A Cisco spokesperson declined to provide who the supplier is.

No Reimbursement Funding For Partner Replacement Services

Cisco partners told CRN that they are already paying the price for the costly component malfunction. Cisco said it would not reimburse partners who are sending out engineers and system integrators to replace and install the new products.

"Unfortunately, because our funding is focused on providing the products, we're unable to reimburse for on-site services to replace the affected devices," said Jennifer Ho, manager of Cisco's Business Critical Communications, in an interview with CRN. "Because the product doesn't actually have any issues for 18 months, we really wanted to focus our funding for the issue on a replacement program. So we're proactively offering the replacement of products even before the product fails, and we really believe that this focus on providing the best-quality products is the right focus for our Cisco customers and the partners' customers … Customers may have field engineering service as an option for their services contract for products which have already failed, in which case the field engineering support would be included with the replacement," she said.

Flawed Security Products

The specific security products containing the clock signal issue include ASA firewalls models 5506, 5506W, 5560H, 5508 and 5516. Additionally, Cisco's ISA3000 Industrial Security Appliance (ISA) and its Meraki MX84 cloud-managed security appliance have the faulty component.

Flawed Networking Devices

Specific networking products containing the faulty component are ISR routers models 4331, 4321 and 4351. Cisco's industrial integrated service routers models IR809 and IR829 also include the flaw.

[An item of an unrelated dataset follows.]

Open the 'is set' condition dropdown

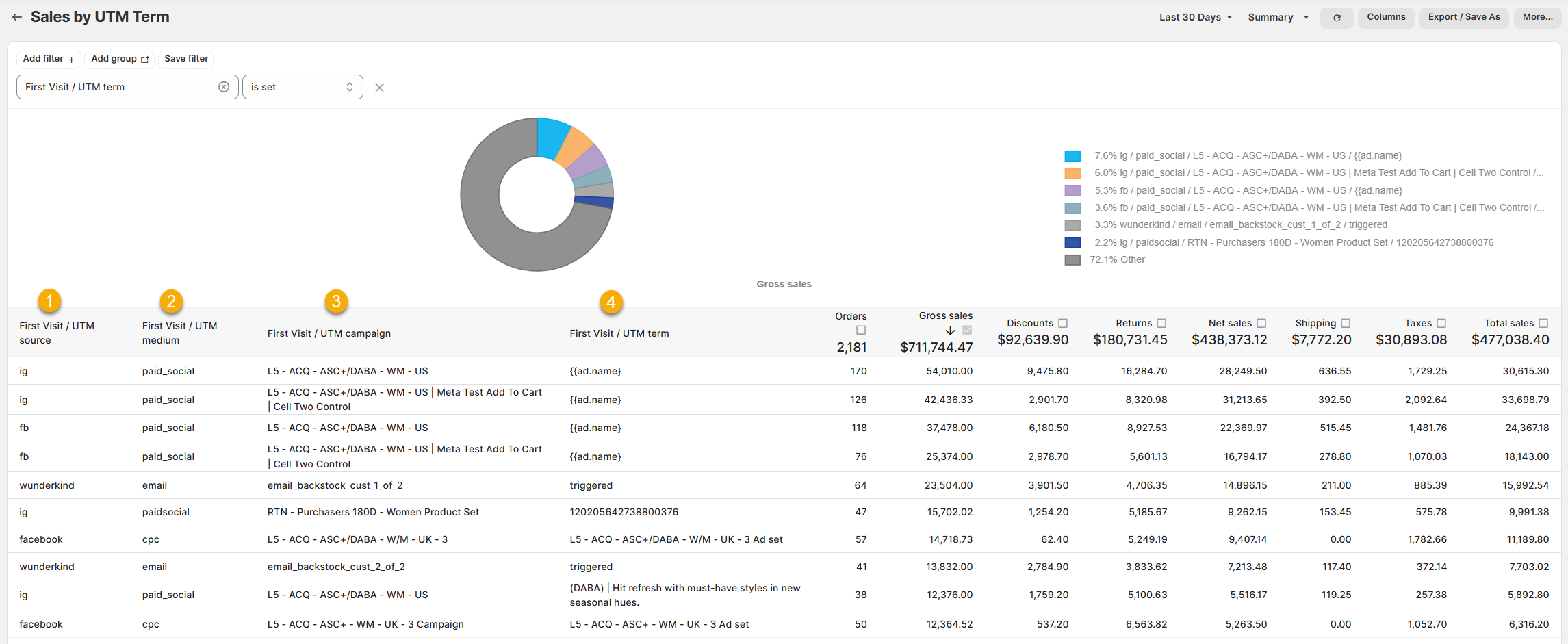point(302,87)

Cisco's Nexus 9000 Series models C9504-FM, C9508-FM-E and the X9732C-EX are also flawed along with the Meraki MS350 Series. The company's NCS5500 line cards might also fail after 18 months as well as its optical networking solution: the NCS1K-CNTLR.

UCS-E Series

Cisco also had one model of its Unified Computing System (UCS) servers impacted: its UCS-E120. The UCS E-Series are x86 router-integrated blade servers for branch network services and application hosting.

Expect Product Delays

Due to the high demand for these specific products, Cisco said there cloud be delays in obtaining the devices. The company also said requests might be fulfilled in multiple shipments.

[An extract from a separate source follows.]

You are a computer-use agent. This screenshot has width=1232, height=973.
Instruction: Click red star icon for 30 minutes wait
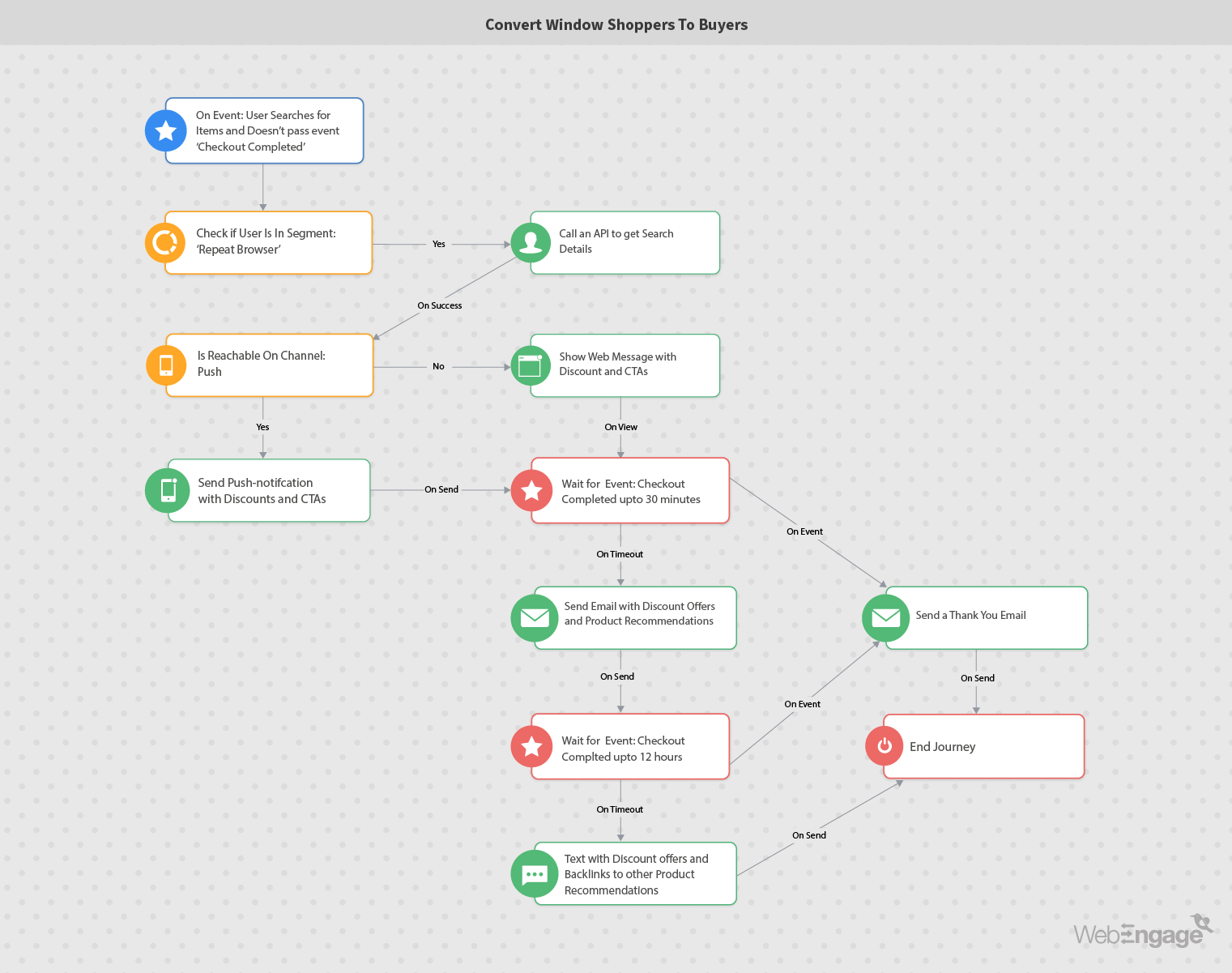(x=531, y=491)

"If [a partner] puts in an order for a bunch of shipments, we may be able to replace some now and then some a little bit later. We'll try to replace what we can as quickly as we can, then fulfill the rest of the shipments potentially at a later date," said Ho. "So the shipments may be split up."

Older Production Deployments Get Priority

Cisco's top priority is replacing products that have been in production the longest, not based on the specific solution.

"There's not a prioritization based on the product. Specifically, we are prioritizing based on the time in operation. So really looking at trying to replace those products that are hitting that 18-month period or longer in operation," said Ho.

Cisco Knew About The Issue In November

Cisco issued a notice on Feb. 2 explaining it discovered in November that a clock signal component inside certain devices degraded over time. For the past few months, Cisco said it has been working with the supplier to identify and fix the issue.

"We had to work very closely with the supplier to identify the exact issue, work on creating a fix for the issue, and then testing that fix with our products. So there's a lot of work on that end," said Ho. "We also worked with our executives to create our remediation plan for our customers."

All Flawed Products Now Fixed

All of the affected products have been taken out of the rotation, and the devices currently being shipped are problem-free. "Anything shipping now does not have the faulty component," said Ho.

Cisco Not The Only Vendor With The Clock Signal Problem

Cisco said other companies also use the same component from "the supplier" inside certain products.

Other vendors who have implemented Intel's Atom C2000 chip line include Hewlett Packard Enterprise – including HPE Altoline switches – Aaeon, NEC, Netgear and Super Micro, to name a few.